Typically, the commerce secretary defers to governors and appoints the top choice from the slate.
But advocates from Alaska tribes and conservation groups said that Vanderhoeven’s allies were pushing Raimondo — herself a former governor — to skip over Gisclair and Inslee’s two other higher-ranked nominees.
Gisclair has worked directly with Yukon residents, tribes and conservation advocates and now works as senior director for Arctic programs at the nonprofit Ocean Conservancy. One trawl official had said that if she was appointed, she would make his industry “squirm for a while.”
Vanderhoeven’s reappointment is “so upsetting,” said Eva Burk, who holds an Alaska Native tribal seat on an advisory panel to the North Pacific Council.
“You can’t just have a trawl sector-dominated council,” Burk said. “It’s just not going to start to get balance back into our different fisheries if we don’t put some diversity in the decisionmaking.”

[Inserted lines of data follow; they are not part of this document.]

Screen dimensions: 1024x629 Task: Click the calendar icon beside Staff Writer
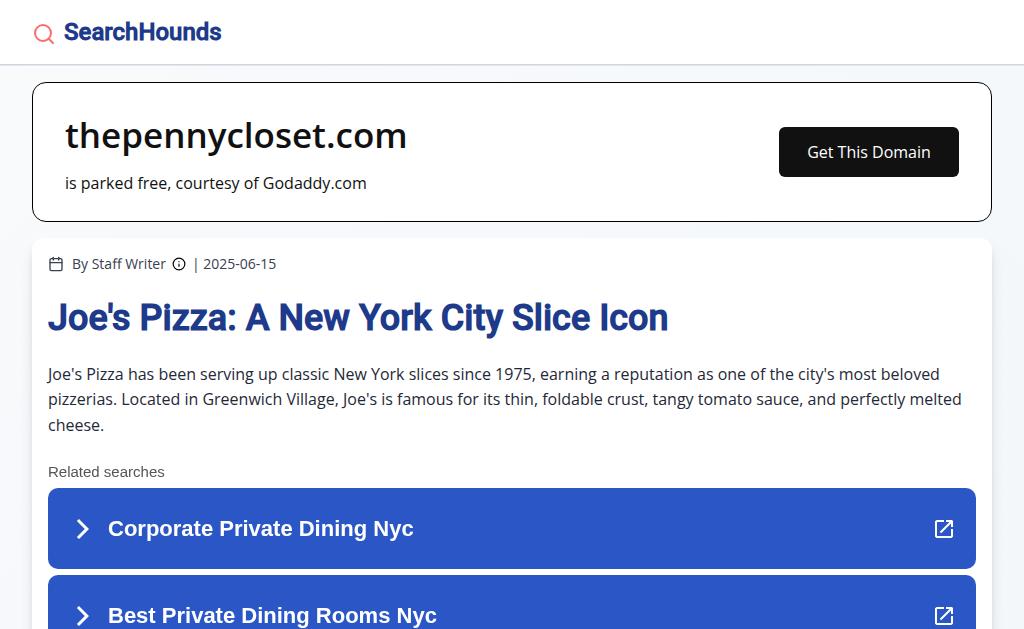[56, 264]
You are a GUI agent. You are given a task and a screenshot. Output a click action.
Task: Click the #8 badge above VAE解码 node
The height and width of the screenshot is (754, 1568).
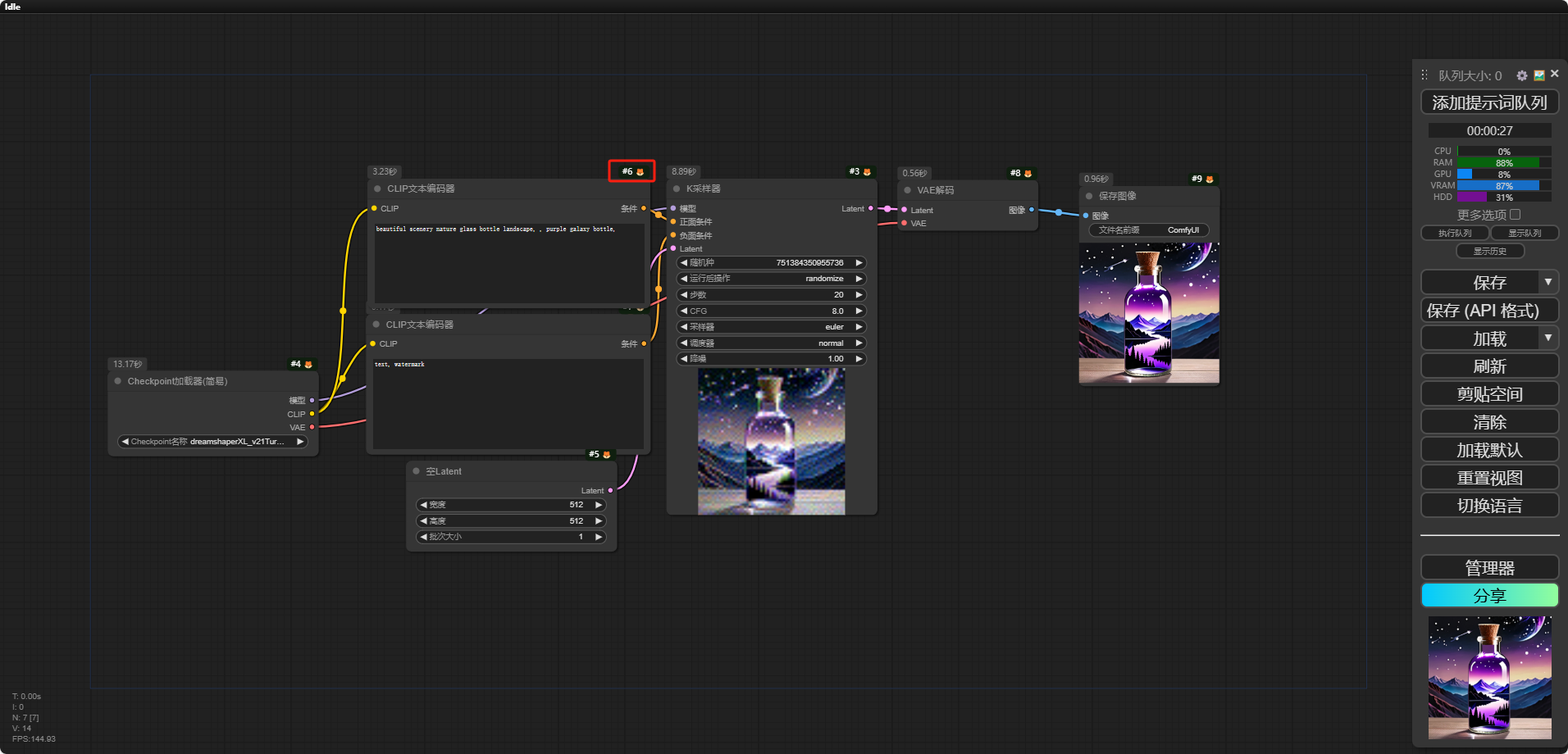point(1021,173)
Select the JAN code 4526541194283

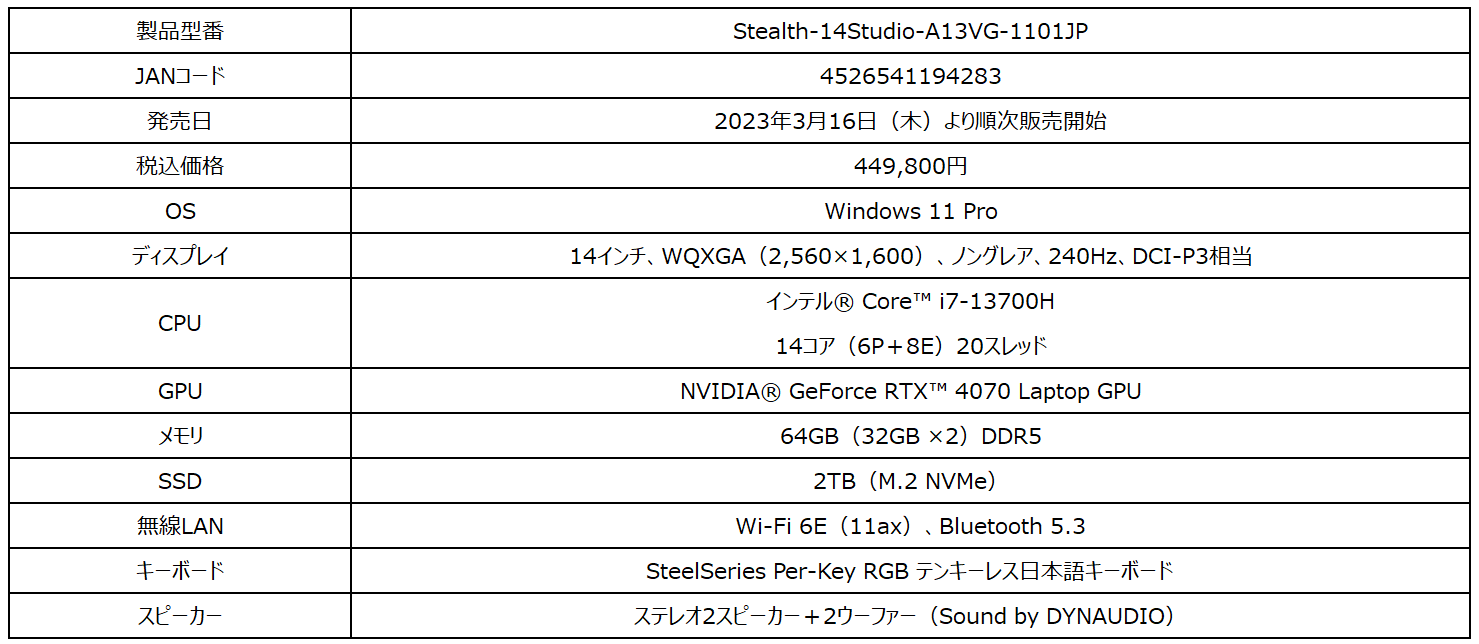click(x=910, y=76)

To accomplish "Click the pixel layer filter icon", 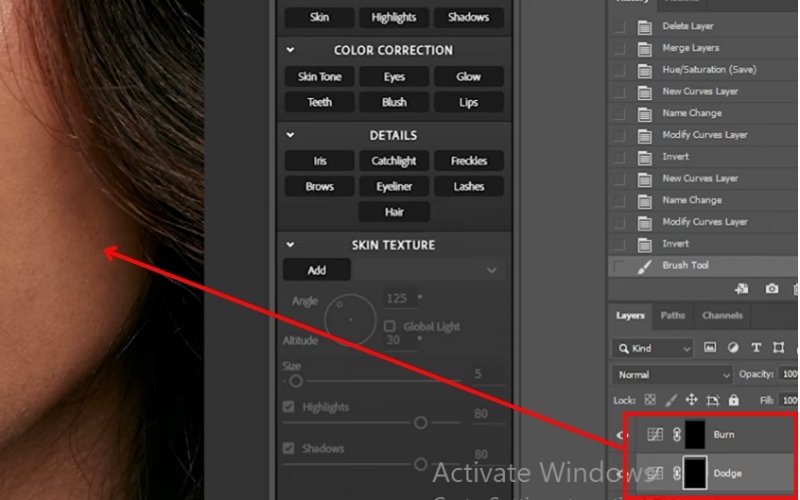I will pyautogui.click(x=710, y=348).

The appointment of Vanderhoeven has not yet been formally announced by the National Marine Fisheries Service — the branch of Raimondo’s department that works with the North Pacific Council — and Raimondo herself has not offered any explanation for why she skipped over Gisclair. Two other appointments to the council from slates advanced by Alaska Republican Gov. Mike Dunleavy are pending from Raimondo, as well.
A Seattle-based spokeswoman for the fisheries service, Marjorie Mooney-Seus, said “we expect to be making an announcement soon and don’t have any further details to share at this time.”
A spokesman for Inslee, Mike Faulk, declined to comment, as did representatives from the two leading trawl industry trade groups, the At-Sea Processors Association and United Catcher Boats.
Advocates who have been calling on the North Pacific Council to reduce bycatch said they were deeply disappointed with Raimondo’s decision.
SalmonState, a Juneau-based conservation group, called Vanderhoeven’s reappointment a “gut punch” to Alaskans and Indigenous people.
“We were hoping a strong, independent, conservation-minded voice would be added to the council,” the group’s executive director, Tim Bristol, said in a prepared statement. “Instead, we get pro-trawl business as usual.”
Not all Alaskans, however, had taken sides in the fight over the open Washington council seat.
The City of Unalaska, in the Aleutian Islands, remained neutral, and Frank Kelty, a former mayor who now works as a fisheries consultant to the municipality, noted that revenue from trawl-caught fish like pollock supports community services in multiple coastal Alaska communities.
“It’s our bread and butter right now,” he said.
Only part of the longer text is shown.